■ Work instruction
Repeat nothing but the lines below running from the one containing "Task: Open My" to the one containing "This screenshot has width=1372, height=870.". Keep both end lines.

■ Data under study
——————————
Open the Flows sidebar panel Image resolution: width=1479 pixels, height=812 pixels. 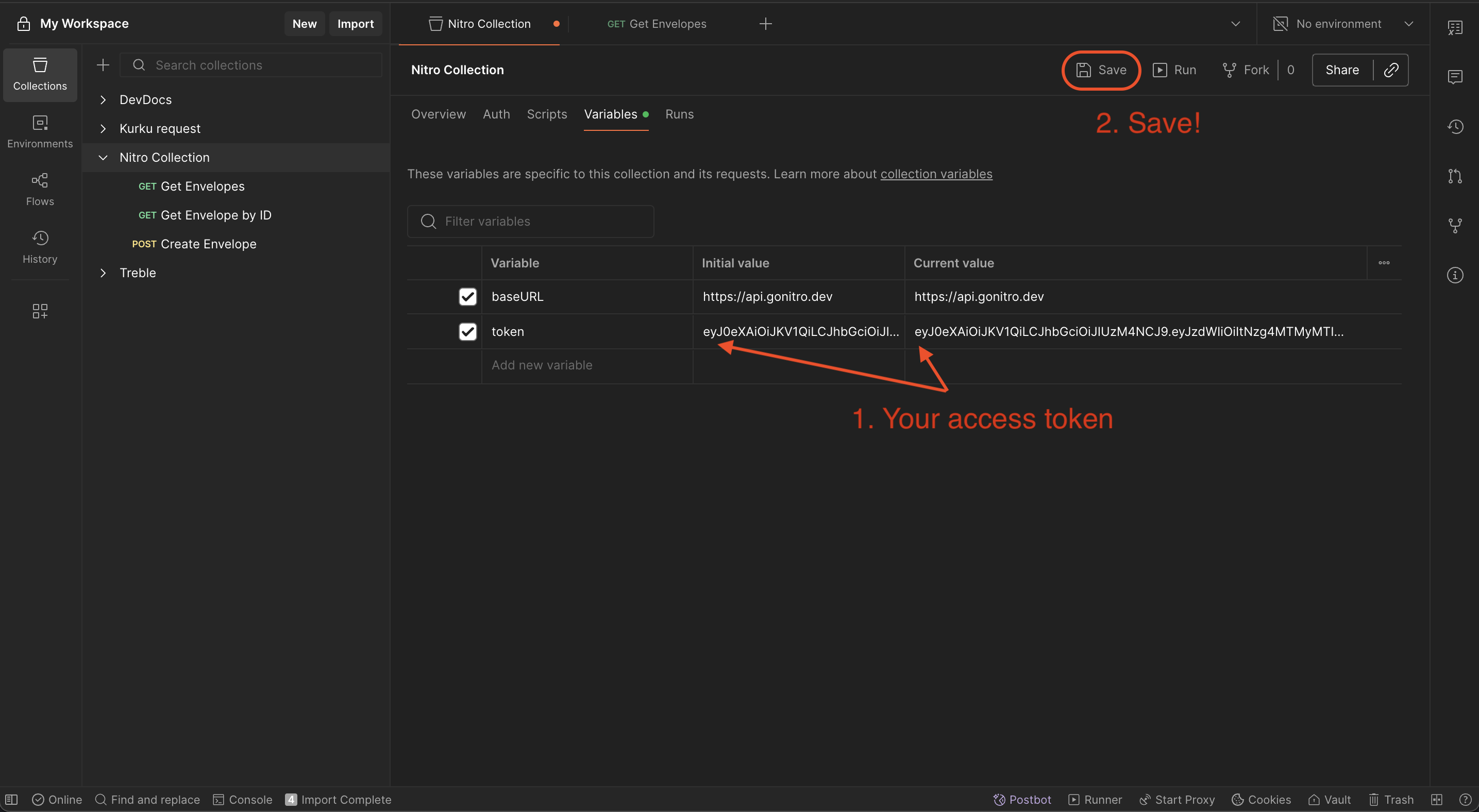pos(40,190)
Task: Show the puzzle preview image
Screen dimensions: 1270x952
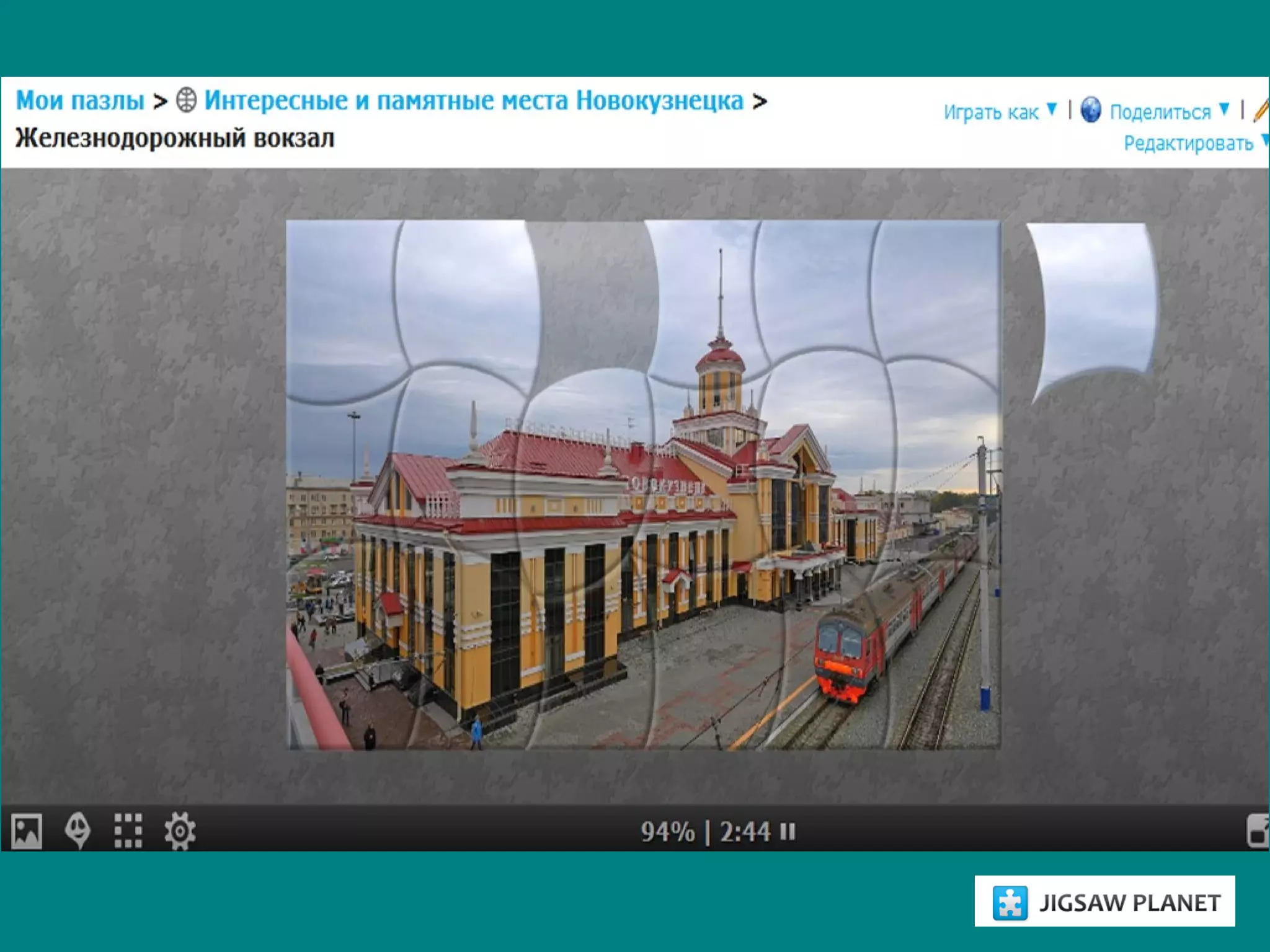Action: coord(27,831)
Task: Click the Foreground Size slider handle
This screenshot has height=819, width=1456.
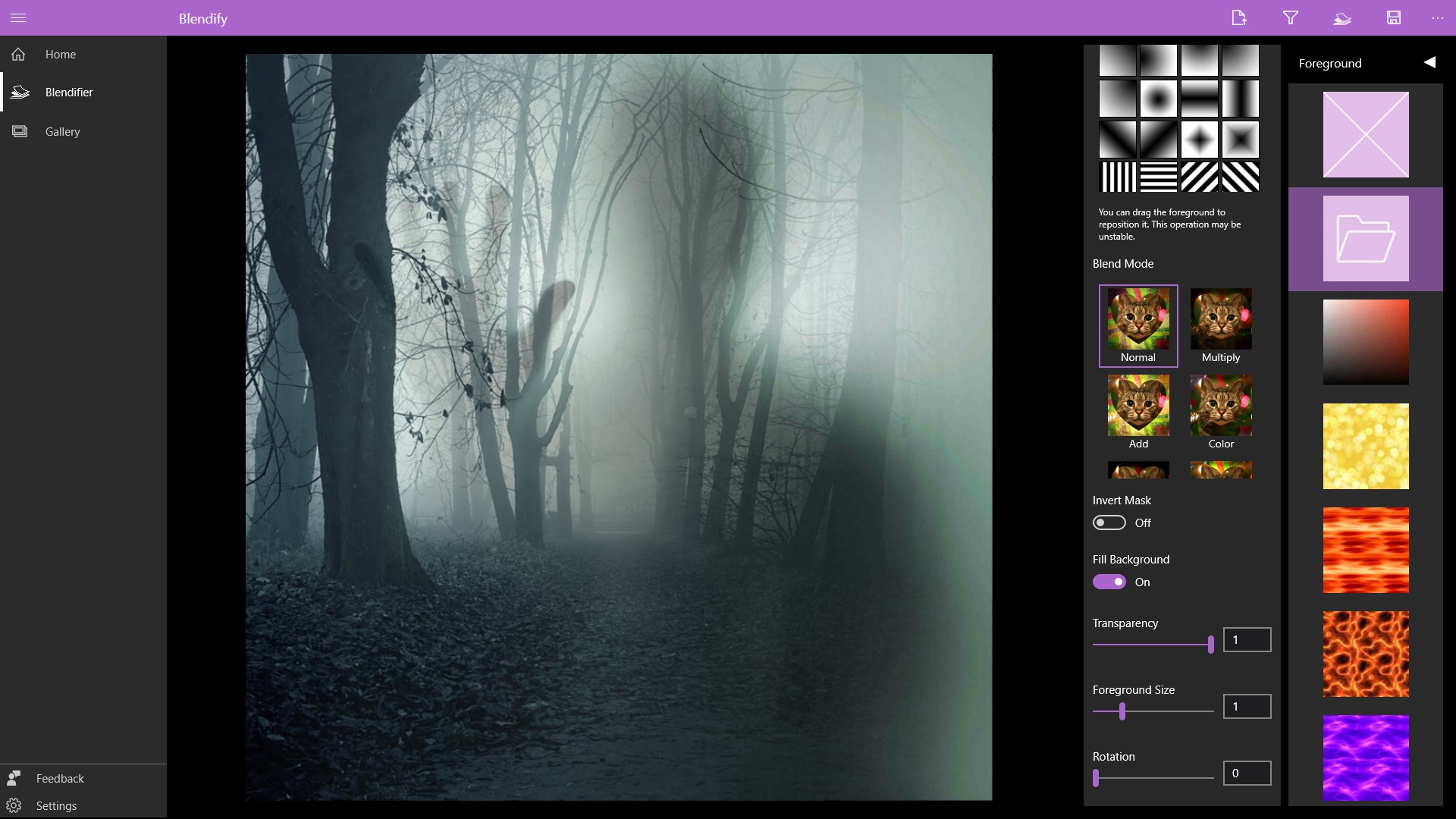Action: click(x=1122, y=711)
——————————
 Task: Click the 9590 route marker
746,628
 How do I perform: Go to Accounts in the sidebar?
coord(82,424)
——————————
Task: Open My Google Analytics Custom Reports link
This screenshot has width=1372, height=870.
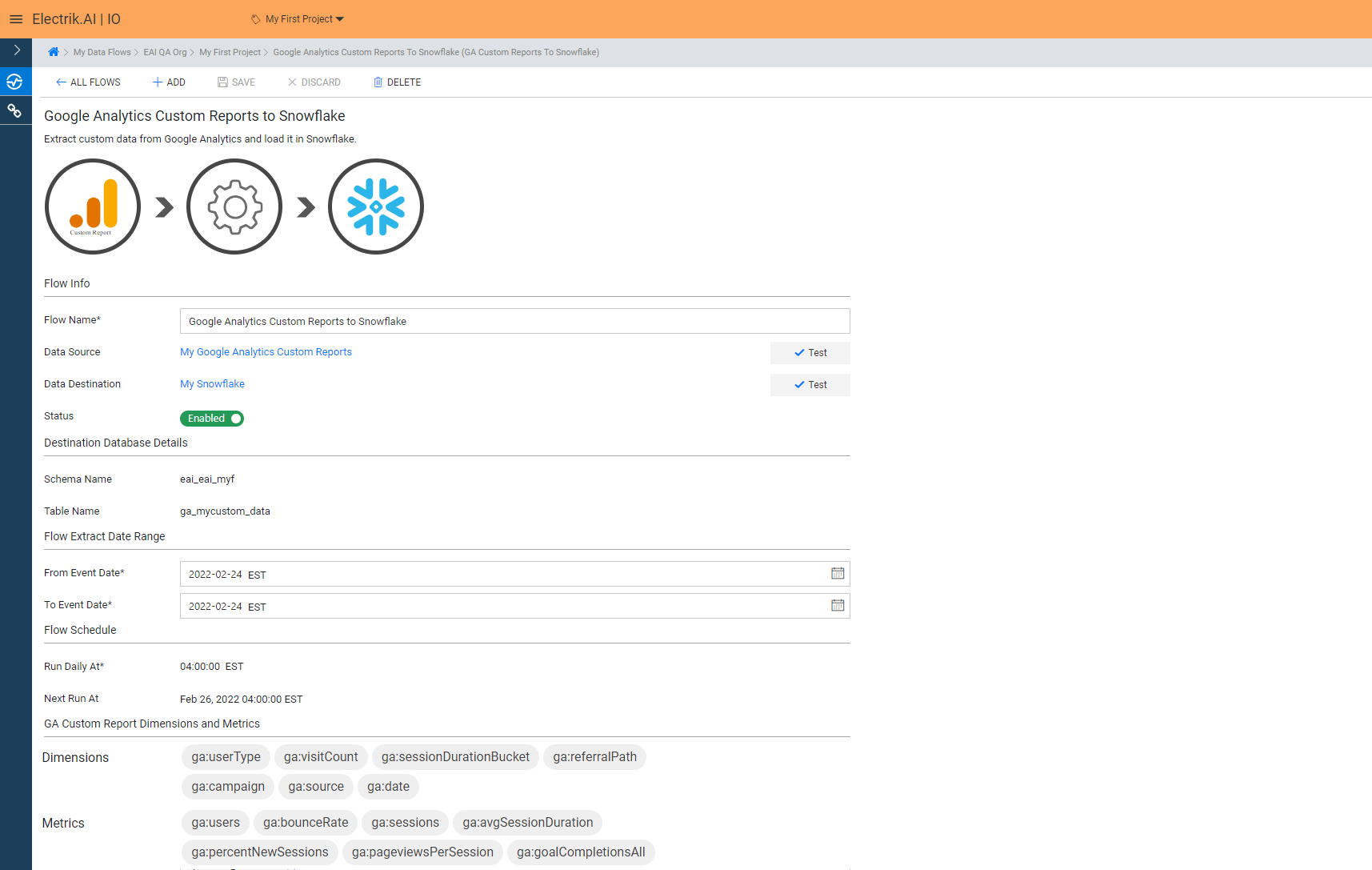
——————————
■ Answer space
Task: Open My Google Analytics Custom Reports link
This screenshot has width=1372, height=870.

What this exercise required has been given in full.